Prioritize ventilation and sanitation

Once inside the bubbles, diners should find ways to make sure there is air flow within the space, experts said.

“You don’t need to feel a breeze, but it definitely shouldn’t feel stuffy,” Marr said. “Smells shouldn’t build up in there.”

Shah of the Mayo Clinic suggested keeping at least one side of the tent open. He added that experts have consistently recommended sitting outside for meals because of the importance of ventilation.

“If there’s no ventilation, then there’s no difference between sitting outside and inside,” Shah said. “If somebody else is infected there and within six feet of you, and you’ll be breathing stale air, then you do have a chance of getting infected.”

Fans could help with ventilation, but they must be positioned correctly to avoid just moving contaminated air around the space and potentially keeping the virus in the air longer, Marr said. She suggested that fans be placed facing outward near a tent’s openings.

People should also follow public safety guidelines inside the pods, including practicing good hand hygiene and wearing their masks when they aren’t eating or drinking, experts said.

“As people are talking to each other and socializing, I think keeping a mask on is very, very important,” El-Sadr said. “I do that because I think it’s also important to protect the servers.”

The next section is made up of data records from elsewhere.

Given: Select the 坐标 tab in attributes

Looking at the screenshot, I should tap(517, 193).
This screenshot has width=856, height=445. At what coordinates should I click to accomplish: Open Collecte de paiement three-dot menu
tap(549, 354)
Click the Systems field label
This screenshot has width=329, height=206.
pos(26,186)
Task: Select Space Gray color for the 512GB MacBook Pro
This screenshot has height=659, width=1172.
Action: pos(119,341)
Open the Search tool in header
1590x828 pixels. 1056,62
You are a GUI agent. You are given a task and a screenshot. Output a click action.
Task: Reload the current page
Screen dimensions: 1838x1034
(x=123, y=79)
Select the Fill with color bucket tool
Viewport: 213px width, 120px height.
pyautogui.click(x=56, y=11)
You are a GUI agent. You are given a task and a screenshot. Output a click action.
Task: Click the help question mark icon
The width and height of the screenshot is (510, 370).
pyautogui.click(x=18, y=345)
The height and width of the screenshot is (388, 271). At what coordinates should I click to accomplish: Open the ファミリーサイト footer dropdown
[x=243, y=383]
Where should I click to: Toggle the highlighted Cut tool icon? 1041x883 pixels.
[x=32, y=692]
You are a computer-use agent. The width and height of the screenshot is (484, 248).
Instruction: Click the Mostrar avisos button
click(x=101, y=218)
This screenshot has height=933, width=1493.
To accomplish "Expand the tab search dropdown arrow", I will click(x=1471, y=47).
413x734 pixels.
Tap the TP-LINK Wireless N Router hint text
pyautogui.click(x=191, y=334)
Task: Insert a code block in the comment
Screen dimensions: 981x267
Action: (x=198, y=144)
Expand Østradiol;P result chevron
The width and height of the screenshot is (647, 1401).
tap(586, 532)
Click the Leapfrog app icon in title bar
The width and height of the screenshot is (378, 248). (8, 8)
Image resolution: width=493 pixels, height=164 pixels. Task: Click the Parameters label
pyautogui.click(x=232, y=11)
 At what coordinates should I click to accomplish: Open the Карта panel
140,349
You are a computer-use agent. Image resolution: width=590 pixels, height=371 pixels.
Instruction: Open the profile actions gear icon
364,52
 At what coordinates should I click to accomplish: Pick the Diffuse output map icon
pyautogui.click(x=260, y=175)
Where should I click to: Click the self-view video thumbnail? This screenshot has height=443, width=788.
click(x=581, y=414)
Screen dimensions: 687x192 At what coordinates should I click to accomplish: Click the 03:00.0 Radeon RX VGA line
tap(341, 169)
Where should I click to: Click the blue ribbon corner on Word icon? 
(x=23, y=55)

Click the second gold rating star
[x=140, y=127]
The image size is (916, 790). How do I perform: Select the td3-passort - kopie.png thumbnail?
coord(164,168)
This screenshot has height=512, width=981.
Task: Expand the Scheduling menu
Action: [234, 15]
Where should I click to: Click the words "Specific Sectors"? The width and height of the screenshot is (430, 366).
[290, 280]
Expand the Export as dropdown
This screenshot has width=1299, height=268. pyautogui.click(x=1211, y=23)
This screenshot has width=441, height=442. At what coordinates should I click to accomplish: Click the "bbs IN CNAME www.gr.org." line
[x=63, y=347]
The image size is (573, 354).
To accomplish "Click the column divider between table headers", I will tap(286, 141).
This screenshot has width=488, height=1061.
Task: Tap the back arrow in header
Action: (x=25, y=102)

After each group of diners, the surfaces inside bubbles should be sanitized using soap and water or disinfectant, Shah said. El-Sadr recommended that tents also be aired out for as long as possible, though she said there is not clear guidance on the exact amount of time.

It is critical, Shah said, that such measures are diligently practiced.

“My fear is that as time goes on, these things get a little lax,” Shah said. “Everybody’s fatigued. I’m fatigued, but these precautions need to be maintained. . . . You cannot do a worse job at it now just because you’re fatigued from it.”